- [Questions sur l'extrait]
1. Répondez aux questions suivantes à partir de l'extrait sur le droit à l'IVG :
(a) À quelle date une campagne de vandalisme a-t-elle eu lieu à Paris ?
(b) Quelle est, selon la sénatrice, la première réponse aux lobbies anti-IVG ?
(c) De quelle égalité, outre celle entre les femmes et les hommes, Mme Isabelle Rome est-elle chargée ?
2. Modifiez le passage de l'extrait sur le droit à l'IVG commençant à "Comment pouvons-nous, ensemble, renvoyer" et se terminant à "la bataille politique." en y remplaçant "le Congrès" par "les deux chambres".

- [Extrait du document]
+--

Mme Laurence Rossignol. Madame la ministre, j'appelle votre attention sur le regain d'activisme et de virulence des associations, lobbies et autres mouvements anti-interruption volontaire de grossesse (IVG).

Il est clair que la concomitance entre le regain d'activisme des mouvements d'ultradroite et celui des anti-IVG n'est ni totalement fortuite ni anodine.

À Bordeaux et dans de nombreuses autres villes, des locaux du planning familial ont été pris pour cibles. À Paris, le 25 mai dernier, nous avons assisté à une autre campagne de vandalisme, des autocollants antiavortement ayant été appliqués sur les Vélib'.

Des plaintes ont été déposées et des réponses judiciaires seront sans doute apportées. Pour autant, elles ne sauraient suffire, car il s'agit clairement d'une question politique.

Comment pouvons-nous, ensemble, renvoyer dans leurs cordes les lobbies anti-IVG qui s'agitent aujourd'hui ?

La première réponse, la plus simple, est de nature politique : elle consiste à constitutionnaliser le droit à l'IVG.

Les deux assemblées se sont prononcées en des termes certes différents, mais convergents : l'une et l'autre ont voté pour une constitutionnalisation de ce droit. Qu'attend le Président de la République pour faire déposer un projet de loi, réunir le Congrès et affirmer clairement que la France défend le droit à l'IVG au point de l'inscrire dans sa Constitution ? Les activistes anti-IVG cesseraient dès lors de nous harceler : eux qui ont déjà perdu la bataille d'opinion auraient définitivement perdu la bataille politique.

Mme le président. La parole est à Mme la ministre déléguée.

Mme Isabelle Rome, ministre déléguée auprès de la Première ministre, chargée de l'égalité entre les femmes et les hommes, de la diversité et de l'égalité des chances. Madame la sénatrice, je vous remercie de poser cette question.

L'actualité récente nous rappelle que les droits des femmes sont encore, hélas ! la cible favorite des conservateurs. Ces dernières semaines, Paris a ainsi subi de honteuses campagnes de désinformation contre l'avortement.

+--

(Lignes répertoriées dans un jeu de données)
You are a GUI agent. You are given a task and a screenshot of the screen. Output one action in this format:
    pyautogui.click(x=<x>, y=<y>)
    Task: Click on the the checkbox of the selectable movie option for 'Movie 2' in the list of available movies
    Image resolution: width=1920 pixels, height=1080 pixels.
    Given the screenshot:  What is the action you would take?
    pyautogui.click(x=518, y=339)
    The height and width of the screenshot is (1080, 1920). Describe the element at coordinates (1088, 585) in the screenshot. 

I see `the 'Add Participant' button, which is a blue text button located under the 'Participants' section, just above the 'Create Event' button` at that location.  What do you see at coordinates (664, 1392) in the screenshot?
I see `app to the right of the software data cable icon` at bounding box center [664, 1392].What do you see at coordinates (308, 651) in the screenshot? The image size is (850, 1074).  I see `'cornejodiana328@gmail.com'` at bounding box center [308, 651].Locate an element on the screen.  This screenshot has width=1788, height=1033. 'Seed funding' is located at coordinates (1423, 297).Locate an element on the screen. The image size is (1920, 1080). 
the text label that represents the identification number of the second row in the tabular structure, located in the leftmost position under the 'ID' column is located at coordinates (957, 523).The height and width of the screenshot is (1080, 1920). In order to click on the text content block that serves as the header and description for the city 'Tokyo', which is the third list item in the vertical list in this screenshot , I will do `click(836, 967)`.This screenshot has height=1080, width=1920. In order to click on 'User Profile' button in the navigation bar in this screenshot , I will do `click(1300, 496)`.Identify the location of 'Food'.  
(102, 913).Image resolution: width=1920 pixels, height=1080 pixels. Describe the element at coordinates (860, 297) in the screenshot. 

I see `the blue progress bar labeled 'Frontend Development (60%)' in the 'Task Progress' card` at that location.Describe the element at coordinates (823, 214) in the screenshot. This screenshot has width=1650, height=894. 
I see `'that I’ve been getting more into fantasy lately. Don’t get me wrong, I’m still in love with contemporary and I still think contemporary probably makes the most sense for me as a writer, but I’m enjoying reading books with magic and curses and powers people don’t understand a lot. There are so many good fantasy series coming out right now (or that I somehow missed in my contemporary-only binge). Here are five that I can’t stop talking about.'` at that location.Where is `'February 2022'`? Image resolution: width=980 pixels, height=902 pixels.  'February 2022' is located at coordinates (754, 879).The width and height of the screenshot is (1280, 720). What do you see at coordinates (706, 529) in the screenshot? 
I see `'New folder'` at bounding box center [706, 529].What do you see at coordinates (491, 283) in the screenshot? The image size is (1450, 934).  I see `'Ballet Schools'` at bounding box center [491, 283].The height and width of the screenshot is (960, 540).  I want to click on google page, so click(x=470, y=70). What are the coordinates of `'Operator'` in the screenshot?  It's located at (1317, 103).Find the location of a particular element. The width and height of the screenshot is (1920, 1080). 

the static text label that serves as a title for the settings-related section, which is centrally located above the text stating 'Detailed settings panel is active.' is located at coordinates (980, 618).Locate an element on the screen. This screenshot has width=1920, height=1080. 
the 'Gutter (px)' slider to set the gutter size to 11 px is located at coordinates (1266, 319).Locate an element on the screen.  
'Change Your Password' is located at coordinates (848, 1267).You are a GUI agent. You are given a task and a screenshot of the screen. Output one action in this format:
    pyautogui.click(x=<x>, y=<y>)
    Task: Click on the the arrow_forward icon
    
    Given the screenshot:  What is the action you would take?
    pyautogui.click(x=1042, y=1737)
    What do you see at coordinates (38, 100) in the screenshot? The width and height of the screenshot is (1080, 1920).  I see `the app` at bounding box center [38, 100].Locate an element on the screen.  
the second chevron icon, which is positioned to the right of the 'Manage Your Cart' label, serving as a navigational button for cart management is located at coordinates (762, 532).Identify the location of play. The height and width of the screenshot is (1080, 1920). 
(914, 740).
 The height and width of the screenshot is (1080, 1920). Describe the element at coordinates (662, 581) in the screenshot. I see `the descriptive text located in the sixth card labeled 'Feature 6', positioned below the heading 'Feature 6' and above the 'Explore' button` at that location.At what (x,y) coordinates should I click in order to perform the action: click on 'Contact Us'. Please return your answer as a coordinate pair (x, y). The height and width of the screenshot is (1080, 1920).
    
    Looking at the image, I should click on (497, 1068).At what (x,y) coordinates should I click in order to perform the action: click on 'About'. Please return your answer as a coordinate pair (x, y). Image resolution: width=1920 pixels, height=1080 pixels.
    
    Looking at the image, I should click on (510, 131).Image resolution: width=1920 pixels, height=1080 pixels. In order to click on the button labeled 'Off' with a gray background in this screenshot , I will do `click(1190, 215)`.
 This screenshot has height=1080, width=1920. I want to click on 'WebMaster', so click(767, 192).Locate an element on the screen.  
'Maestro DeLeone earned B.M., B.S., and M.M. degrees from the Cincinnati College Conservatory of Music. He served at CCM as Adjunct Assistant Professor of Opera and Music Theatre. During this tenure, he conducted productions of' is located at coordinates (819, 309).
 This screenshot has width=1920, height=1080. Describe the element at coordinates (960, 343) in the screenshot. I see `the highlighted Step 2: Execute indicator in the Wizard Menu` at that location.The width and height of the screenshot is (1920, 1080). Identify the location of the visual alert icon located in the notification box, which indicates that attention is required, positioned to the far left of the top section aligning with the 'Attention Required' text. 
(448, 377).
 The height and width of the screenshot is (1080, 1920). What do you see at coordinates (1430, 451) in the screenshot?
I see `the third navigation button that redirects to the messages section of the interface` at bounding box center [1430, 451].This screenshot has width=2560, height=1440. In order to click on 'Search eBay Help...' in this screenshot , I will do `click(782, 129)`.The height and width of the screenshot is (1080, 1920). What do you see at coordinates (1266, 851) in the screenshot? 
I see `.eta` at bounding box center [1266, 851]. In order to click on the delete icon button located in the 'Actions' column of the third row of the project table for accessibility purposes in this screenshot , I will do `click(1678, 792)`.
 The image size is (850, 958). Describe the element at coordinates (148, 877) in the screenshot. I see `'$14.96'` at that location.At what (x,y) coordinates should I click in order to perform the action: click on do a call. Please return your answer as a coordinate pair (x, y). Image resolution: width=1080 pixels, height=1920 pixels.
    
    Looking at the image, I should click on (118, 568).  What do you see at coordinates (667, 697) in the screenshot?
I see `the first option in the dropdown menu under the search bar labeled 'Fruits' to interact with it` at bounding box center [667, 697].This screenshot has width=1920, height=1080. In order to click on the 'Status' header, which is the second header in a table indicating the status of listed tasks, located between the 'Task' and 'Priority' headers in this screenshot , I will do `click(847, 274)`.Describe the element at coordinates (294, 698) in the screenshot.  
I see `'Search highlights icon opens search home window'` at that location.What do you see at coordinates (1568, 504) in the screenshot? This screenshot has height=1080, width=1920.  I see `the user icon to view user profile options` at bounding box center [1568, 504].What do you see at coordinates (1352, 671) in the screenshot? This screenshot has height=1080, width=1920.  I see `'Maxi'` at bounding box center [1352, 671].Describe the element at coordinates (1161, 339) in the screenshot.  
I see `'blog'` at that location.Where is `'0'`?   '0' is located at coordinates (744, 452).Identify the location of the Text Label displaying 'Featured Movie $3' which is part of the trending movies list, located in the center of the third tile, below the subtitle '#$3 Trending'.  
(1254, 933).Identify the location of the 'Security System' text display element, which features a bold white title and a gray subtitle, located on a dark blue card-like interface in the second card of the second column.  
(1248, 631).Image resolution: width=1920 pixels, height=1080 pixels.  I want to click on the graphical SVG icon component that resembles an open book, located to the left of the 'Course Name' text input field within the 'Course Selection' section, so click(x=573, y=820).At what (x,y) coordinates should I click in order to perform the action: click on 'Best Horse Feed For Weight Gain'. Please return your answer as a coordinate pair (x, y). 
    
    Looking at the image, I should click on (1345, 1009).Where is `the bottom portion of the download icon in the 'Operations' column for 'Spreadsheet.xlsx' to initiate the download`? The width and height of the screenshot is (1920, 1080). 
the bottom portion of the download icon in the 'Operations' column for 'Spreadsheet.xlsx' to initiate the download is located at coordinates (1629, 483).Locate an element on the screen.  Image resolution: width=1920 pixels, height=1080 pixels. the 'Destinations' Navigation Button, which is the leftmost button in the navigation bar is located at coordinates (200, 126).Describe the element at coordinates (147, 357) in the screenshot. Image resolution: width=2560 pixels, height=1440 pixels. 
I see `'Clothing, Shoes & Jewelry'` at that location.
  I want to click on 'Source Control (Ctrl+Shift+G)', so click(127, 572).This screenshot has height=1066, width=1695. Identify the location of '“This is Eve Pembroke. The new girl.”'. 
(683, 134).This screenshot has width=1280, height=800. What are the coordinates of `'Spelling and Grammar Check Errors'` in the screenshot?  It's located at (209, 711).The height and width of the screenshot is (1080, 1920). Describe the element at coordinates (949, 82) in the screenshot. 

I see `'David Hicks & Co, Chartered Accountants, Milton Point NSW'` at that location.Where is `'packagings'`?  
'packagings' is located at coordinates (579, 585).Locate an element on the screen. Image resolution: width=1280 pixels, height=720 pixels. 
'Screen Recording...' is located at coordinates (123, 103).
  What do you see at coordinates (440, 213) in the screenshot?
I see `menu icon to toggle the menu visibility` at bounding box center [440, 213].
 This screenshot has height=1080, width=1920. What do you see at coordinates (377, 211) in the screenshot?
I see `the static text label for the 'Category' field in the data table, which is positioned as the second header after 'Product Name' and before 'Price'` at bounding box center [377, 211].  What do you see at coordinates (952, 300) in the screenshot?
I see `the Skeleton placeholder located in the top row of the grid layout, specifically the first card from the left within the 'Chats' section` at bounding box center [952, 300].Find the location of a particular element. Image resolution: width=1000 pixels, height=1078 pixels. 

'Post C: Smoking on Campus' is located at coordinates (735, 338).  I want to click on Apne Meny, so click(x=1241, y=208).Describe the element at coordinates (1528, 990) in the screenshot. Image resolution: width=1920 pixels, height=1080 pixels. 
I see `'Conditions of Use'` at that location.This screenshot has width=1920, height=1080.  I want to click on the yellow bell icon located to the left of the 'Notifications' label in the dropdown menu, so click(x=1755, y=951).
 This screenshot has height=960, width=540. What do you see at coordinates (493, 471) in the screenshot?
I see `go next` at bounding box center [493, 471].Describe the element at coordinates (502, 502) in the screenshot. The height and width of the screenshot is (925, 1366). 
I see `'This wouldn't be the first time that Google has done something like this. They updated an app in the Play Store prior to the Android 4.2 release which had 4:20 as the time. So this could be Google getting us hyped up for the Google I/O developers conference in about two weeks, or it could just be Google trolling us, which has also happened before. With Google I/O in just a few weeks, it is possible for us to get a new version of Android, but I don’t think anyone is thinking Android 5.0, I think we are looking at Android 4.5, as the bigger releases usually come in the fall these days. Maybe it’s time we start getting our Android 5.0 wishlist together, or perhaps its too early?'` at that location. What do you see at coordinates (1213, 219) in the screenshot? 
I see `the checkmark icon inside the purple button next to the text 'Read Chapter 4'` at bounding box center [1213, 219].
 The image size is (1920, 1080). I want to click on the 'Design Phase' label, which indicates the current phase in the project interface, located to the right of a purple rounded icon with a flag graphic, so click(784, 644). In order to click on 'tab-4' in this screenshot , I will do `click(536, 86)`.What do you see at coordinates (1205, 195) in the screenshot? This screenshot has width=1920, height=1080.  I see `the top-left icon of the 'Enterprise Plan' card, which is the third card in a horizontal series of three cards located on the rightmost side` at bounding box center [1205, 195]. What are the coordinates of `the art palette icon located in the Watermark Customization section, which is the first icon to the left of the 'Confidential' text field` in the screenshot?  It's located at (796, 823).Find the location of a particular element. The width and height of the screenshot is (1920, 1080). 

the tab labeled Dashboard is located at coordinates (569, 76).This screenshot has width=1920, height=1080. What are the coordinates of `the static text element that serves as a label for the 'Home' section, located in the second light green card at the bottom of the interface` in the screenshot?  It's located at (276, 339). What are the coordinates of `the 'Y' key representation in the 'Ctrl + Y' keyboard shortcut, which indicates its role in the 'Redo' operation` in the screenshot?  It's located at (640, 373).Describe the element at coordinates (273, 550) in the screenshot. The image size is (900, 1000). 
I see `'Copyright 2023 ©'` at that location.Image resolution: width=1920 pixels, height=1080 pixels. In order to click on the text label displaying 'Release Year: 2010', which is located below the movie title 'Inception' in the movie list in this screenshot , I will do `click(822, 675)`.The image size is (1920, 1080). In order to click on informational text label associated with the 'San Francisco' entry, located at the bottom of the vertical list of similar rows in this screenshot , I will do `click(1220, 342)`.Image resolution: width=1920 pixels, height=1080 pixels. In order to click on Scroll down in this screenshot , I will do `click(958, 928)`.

+--

- [Corrigé des exercices]
1.
(a) Le 25 mai.
(b) Constitutionnaliser le droit à l'IVG.
(c) De l'égalité des chances.

2.
Comment pouvons-nous, ensemble, renvoyer dans leurs cordes les lobbies anti-IVG qui s'agitent aujourd'hui ?

La première réponse, la plus simple, est de nature politique : elle consiste à constitutionnaliser le droit à l'IVG.

Les deux assemblées se sont prononcées en des termes certes différents, mais convergents : l'une et l'autre ont voté pour une constitutionnalisation de ce droit. Qu'attend le Président de la République pour faire déposer un projet de loi, réunir les deux chambres et affirmer clairement que la France défend le droit à l'IVG au point de l'inscrire dans sa Constitution ? Les activistes anti-IVG cesseraient dès lors de nous harceler : eux qui ont déjà perdu la bataille d'opinion auraient définitivement perdu la bataille politique.